Three skills, one chain.

This capstone chains three skills in sequence — /discovery-plan/prd-draft/generate-tasks — against a single scenario. Each step's output becomes the next step's input. The scenario is a real Terrain problem: guide activation drop-off. The challenge is to go from raw problem context to a backlog-ready story set in one session.

Individual skills are easy to run in isolation. The harder skill — for both the PM and the agent — is maintaining coherence across a chain. What assumptions from the discovery plan constrain the PRD? What decisions in the PRD surface as story-level ambiguities in the task breakdown? The capstone tests whether those handoffs happen cleanly and whether the agent carries context without the PM having to repeat it.
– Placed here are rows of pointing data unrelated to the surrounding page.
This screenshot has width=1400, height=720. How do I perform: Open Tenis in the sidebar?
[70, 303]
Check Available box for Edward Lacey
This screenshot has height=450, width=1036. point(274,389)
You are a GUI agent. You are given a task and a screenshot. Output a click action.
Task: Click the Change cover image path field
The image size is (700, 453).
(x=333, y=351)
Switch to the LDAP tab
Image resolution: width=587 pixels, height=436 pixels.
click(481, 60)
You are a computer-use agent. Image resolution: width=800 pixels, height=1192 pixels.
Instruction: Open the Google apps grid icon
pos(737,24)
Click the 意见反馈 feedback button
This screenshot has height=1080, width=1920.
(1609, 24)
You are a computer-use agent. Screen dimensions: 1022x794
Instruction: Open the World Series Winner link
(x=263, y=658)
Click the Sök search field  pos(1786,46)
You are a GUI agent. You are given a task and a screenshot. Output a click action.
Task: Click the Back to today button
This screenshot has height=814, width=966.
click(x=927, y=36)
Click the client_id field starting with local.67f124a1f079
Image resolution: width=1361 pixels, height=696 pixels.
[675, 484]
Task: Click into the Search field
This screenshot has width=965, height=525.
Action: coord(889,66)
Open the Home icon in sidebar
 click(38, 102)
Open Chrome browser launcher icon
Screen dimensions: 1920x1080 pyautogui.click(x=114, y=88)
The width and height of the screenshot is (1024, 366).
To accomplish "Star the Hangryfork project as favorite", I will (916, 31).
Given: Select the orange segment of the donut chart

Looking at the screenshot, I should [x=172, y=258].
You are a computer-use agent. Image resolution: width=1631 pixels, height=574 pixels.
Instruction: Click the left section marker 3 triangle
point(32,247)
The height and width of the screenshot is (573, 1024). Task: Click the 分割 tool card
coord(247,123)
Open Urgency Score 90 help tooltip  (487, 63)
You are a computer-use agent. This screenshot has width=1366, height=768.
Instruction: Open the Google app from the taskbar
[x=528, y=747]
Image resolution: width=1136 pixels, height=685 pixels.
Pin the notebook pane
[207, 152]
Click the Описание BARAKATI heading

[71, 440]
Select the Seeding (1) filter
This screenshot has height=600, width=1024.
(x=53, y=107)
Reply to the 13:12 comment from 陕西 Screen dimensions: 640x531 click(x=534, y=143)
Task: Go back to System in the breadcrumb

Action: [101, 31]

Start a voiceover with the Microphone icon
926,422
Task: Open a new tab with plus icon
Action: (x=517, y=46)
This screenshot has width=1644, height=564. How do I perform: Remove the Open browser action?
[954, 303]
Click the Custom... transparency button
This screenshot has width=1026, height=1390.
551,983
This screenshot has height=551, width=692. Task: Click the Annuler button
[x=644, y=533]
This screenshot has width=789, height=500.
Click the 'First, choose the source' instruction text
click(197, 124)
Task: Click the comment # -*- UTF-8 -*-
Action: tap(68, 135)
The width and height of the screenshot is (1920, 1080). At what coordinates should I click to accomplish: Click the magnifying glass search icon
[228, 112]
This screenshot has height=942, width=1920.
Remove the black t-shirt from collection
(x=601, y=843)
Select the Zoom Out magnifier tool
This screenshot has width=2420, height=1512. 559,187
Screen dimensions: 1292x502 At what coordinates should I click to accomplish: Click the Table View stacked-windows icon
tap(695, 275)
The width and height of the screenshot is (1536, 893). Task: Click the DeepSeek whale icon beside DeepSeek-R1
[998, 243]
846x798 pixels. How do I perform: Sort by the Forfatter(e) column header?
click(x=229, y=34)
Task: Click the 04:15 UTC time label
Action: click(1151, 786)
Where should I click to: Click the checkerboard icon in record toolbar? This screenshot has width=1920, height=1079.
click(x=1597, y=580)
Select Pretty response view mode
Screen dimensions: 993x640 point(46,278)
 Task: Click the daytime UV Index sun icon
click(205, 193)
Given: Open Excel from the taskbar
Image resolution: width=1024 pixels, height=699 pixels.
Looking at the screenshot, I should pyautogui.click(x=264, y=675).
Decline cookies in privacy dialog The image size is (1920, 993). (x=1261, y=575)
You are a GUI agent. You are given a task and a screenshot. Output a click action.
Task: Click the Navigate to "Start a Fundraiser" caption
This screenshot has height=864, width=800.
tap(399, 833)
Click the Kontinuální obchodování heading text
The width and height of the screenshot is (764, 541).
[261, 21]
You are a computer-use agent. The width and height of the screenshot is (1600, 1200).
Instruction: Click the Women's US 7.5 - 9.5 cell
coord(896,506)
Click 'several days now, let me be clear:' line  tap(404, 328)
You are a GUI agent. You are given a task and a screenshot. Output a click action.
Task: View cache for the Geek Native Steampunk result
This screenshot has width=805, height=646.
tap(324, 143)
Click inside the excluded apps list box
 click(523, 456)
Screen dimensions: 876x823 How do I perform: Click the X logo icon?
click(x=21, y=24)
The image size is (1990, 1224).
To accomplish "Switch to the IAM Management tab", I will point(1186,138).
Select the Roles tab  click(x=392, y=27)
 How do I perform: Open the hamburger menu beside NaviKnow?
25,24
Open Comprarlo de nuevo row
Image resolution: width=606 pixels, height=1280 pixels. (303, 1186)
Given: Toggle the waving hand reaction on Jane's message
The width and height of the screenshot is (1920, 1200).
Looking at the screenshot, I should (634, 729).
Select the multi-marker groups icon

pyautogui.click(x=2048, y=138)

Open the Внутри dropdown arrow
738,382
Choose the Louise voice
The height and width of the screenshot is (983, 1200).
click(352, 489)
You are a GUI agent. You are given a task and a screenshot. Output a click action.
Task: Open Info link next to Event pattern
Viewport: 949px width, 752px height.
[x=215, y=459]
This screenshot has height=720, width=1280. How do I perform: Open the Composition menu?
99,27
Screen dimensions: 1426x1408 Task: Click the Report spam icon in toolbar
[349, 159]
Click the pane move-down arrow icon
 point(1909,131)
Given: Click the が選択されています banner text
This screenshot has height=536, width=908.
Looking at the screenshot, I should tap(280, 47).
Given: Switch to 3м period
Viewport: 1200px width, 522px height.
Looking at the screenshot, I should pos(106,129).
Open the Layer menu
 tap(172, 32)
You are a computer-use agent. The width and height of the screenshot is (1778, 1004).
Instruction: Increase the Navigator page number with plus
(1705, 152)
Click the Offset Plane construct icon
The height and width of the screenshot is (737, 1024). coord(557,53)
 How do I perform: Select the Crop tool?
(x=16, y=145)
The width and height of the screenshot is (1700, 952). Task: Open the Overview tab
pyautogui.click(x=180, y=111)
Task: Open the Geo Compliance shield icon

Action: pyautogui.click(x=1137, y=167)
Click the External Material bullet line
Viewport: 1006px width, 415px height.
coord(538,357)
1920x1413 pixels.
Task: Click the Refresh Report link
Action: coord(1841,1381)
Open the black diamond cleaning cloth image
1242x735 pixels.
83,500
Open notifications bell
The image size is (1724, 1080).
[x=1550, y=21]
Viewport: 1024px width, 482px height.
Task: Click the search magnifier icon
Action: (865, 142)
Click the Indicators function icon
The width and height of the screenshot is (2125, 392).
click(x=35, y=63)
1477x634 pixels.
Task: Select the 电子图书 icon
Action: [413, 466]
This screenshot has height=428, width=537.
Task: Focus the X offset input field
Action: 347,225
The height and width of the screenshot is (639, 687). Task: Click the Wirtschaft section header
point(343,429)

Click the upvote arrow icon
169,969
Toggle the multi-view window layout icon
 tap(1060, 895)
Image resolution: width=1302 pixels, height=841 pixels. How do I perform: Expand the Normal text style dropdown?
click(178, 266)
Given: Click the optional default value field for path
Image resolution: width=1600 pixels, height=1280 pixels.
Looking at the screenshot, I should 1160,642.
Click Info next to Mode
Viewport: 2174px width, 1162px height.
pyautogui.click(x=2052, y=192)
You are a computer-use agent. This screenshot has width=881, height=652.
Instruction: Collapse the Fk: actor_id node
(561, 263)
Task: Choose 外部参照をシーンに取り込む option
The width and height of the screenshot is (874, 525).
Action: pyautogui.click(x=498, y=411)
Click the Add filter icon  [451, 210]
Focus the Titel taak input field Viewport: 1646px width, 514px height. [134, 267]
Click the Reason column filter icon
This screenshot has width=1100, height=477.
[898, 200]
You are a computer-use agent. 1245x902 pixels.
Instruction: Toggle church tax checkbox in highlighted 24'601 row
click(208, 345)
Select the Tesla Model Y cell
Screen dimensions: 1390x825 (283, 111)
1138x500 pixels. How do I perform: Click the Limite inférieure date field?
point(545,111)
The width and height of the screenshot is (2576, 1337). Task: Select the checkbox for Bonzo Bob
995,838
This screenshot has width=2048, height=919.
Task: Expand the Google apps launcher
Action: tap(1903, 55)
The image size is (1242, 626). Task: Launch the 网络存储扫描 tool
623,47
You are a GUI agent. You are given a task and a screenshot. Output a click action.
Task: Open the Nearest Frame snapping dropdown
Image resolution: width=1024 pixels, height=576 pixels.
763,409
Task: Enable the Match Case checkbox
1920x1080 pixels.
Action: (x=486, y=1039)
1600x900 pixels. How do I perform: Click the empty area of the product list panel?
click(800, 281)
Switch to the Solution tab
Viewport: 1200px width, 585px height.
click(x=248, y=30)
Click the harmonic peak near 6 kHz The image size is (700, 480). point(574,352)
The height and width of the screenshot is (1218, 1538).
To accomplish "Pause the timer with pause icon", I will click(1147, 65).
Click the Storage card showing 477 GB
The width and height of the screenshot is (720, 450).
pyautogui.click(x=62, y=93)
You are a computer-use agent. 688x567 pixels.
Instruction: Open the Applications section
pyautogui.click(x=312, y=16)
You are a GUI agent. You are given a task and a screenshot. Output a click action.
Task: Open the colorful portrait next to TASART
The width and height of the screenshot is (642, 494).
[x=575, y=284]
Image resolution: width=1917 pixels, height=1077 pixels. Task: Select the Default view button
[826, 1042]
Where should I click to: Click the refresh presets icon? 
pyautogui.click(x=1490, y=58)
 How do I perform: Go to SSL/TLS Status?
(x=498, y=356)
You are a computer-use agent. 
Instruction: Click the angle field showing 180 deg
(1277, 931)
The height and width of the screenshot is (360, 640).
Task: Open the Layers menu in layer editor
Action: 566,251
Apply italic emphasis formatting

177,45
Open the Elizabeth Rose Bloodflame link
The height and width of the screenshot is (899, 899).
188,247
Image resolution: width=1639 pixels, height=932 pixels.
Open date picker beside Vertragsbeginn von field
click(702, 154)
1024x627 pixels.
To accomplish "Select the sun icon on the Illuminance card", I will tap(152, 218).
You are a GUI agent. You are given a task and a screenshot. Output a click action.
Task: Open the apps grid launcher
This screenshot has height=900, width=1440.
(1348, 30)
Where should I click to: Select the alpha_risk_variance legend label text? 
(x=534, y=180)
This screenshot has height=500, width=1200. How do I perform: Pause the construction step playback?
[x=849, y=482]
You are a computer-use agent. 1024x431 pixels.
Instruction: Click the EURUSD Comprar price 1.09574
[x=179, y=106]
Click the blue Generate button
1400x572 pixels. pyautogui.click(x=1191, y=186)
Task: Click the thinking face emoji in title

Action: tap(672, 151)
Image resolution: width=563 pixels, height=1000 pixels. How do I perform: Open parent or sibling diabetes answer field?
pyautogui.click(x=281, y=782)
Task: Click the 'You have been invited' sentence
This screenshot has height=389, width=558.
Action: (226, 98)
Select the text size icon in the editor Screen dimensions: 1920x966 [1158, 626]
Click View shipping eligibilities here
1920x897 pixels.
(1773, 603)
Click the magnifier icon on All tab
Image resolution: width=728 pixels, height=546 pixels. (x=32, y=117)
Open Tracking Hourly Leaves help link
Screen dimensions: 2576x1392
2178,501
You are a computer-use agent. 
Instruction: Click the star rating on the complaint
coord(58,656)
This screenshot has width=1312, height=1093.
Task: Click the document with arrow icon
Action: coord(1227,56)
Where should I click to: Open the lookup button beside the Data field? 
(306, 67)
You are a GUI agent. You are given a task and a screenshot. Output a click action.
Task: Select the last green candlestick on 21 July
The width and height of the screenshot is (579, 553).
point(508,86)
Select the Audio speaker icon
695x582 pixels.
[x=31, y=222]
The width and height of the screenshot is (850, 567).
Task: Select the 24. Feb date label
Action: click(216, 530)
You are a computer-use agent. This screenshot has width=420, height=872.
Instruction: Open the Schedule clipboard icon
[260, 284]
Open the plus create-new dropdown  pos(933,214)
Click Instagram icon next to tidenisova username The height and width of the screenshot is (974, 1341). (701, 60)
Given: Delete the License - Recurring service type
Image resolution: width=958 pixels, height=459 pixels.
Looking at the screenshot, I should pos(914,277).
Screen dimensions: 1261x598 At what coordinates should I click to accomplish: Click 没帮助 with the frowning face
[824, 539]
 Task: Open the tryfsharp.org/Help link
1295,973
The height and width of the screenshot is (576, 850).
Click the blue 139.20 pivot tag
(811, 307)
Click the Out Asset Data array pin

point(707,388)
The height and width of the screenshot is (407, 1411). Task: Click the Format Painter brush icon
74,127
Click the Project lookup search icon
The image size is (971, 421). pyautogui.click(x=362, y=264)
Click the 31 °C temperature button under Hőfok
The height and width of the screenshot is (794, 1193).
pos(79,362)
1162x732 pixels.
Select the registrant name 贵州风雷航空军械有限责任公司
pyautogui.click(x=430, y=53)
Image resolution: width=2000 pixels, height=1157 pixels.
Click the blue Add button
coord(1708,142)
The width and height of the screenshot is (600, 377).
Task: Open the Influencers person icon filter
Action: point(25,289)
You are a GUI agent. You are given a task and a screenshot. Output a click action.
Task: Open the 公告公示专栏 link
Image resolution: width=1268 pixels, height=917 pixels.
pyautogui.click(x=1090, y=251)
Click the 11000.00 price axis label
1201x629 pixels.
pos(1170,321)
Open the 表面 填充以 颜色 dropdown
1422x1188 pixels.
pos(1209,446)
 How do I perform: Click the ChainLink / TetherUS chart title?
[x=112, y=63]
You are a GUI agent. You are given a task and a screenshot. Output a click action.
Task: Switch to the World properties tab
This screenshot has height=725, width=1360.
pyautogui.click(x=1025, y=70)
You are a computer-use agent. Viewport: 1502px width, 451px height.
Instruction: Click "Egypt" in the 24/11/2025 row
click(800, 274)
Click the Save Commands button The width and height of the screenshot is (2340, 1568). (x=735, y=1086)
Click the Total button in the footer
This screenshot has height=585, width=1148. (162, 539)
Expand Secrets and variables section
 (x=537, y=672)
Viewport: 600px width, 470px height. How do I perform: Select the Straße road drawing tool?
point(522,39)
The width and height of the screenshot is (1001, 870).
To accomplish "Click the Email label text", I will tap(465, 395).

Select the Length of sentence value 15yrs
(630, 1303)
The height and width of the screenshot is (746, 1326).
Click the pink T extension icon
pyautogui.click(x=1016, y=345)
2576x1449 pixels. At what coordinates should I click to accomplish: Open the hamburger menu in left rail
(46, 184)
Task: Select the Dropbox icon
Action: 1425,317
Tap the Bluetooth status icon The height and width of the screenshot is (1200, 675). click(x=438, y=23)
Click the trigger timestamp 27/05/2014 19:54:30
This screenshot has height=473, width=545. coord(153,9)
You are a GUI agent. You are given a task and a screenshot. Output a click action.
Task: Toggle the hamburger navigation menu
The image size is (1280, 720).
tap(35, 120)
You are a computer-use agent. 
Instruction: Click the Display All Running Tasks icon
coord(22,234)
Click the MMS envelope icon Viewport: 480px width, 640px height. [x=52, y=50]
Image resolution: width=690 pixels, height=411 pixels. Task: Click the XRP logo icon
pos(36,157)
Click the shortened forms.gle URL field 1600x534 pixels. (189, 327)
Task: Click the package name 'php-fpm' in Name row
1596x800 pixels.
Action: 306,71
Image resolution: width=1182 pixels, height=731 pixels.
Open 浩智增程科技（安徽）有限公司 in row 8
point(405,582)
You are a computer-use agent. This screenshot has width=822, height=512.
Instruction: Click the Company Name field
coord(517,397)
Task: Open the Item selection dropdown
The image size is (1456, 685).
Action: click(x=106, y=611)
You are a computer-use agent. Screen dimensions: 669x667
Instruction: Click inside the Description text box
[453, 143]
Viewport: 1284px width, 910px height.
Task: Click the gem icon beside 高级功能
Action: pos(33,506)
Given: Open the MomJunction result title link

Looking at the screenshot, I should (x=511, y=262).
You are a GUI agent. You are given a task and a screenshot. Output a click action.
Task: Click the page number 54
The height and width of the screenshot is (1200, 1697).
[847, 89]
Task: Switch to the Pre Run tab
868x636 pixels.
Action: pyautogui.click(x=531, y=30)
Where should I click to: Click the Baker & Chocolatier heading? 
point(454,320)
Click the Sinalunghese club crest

Day 19 is the first capstone because discovery → spec → tasks is the shorter chain and the workflow PMs run most often. Day 20 is the full strategic cycle, which compounds this chain with alignment and communication. Today is the foundation.

// 01 · steps

Run in sequence.

step.01 → discovery-plan
/discovery-plan

Problem: guide activation drop-off at Terrain. 38% of guides who register never publish an experience within 30 days of signup.

Decision to inform: whether and how to invest in (a) listing setup guidance and pricing transparency tooling, (b) a milestone email sequence for guides in the first 30 days, or (c) both. These are the three candidate solutions. We need to know which underlying problem is load-bearing before committing engineering resources.

Current evidence:
- Exit survey verbatims (n≈40 over 6 months) point to listing setup friction and pricing uncertainty
- Zendesk tickets from guides who never published show "didn't know what to put" as the dominant theme (from the Day 7 feedback synthesis)
- No activation funnel instrumentation exists today — we can't see where in the listing setup process guides abandon
- Day 9 competitive analysis: Viator's new independent guide track includes pricing guidance during onboarding. This is a direct competitive signal.

What's not known: relative weight of friction vs. uncertainty vs. motivation problems; whether abandonment clusters in a specific step of listing setup; whether the problem is worse in certain experience categories.

Timeline: 6 weeks to Q3 planning. Research budget: 4 guide interviews/week, data requests through Fernando Lopez (2–3 day turnaround). Jordan Lee's squad owns the listing object; any build decision requires their coordination.

Produce a discovery plan: map assumptions, rank by cost-of-being-wrong, select research methods with pre-defined evidence thresholds, sequence the work.
step.02 → prd-draft
/prd-draft

Use the discovery plan output above as context.

Assume the discovery plan's top hypothesis has been confirmed: guides abandon listing setup because (1) they don't know what makes a strong listing description and (2) they have no pricing reference point for their experience category. The research validated these two root causes. The third candidate (milestone emails) showed weaker signal — guides who abandoned did so within the first session, before any email sequence would have reached them.

Draft a PRD for listing setup guidance at Terrain. The PRD should:
- Scope to the two confirmed root causes only (description guidance and pricing reference)
- Include data requirements for the activation funnel tracking that doesn't currently exist
- Account for the Jordan Lee squad coordination constraint on the listing object schema
- Be ready for a cross-squad engineering walkthrough with Jordan Lee, Aisha Nkomo, Chris Okafor, and the engineers next week

PM persona: Adventurer Experience PM partnering with Jordan Lee on guide-side work.
step.03 → generate-tasks
/generate-tasks

Use the PRD above as input. Decompose into sprint-ready stories for the Terrain Adventurer Experience squad.

Team context:
- 6 engineers: 2 iOS, 1 Android, 2 backend, 1 QA
- 18–22 story points per sprint, 85% capacity rule
- Single Android engineer — Android work is serialized and cannot run in parallel
- Jordan Lee's Guide Experience squad owns the listing object schema; any backend changes to the listing schema require a separate ticket owned by their squad
- Definition of ready: AC in Given/When/Then, Figma link for user-facing changes, named analytics events, no unresolved dependencies, estimated

Please flag:
- Any story requiring a data tracking counterpart not explicit in the PRD
- Any story that requires Jordan's squad to change the listing schema first (dependency)
- Any Android-specific work (serialized)
- Any story where the AC requires a PM decision the PRD didn't resolve
// 02 · reflection

Three questions.

  1. 01What was lost at the discovery-plan → prd-draft handoff — what context from the discovery plan should have shaped the PRD but didn't?
  2. 02Where did the PRD make a scoping decision that the discovery plan's evidence didn't fully support — and would you have caught that without comparing the two outputs?
  3. 03If you ran this chain again from the beginning with what you know now, what would you change in Step 1 that would improve the quality of the Step 3 output?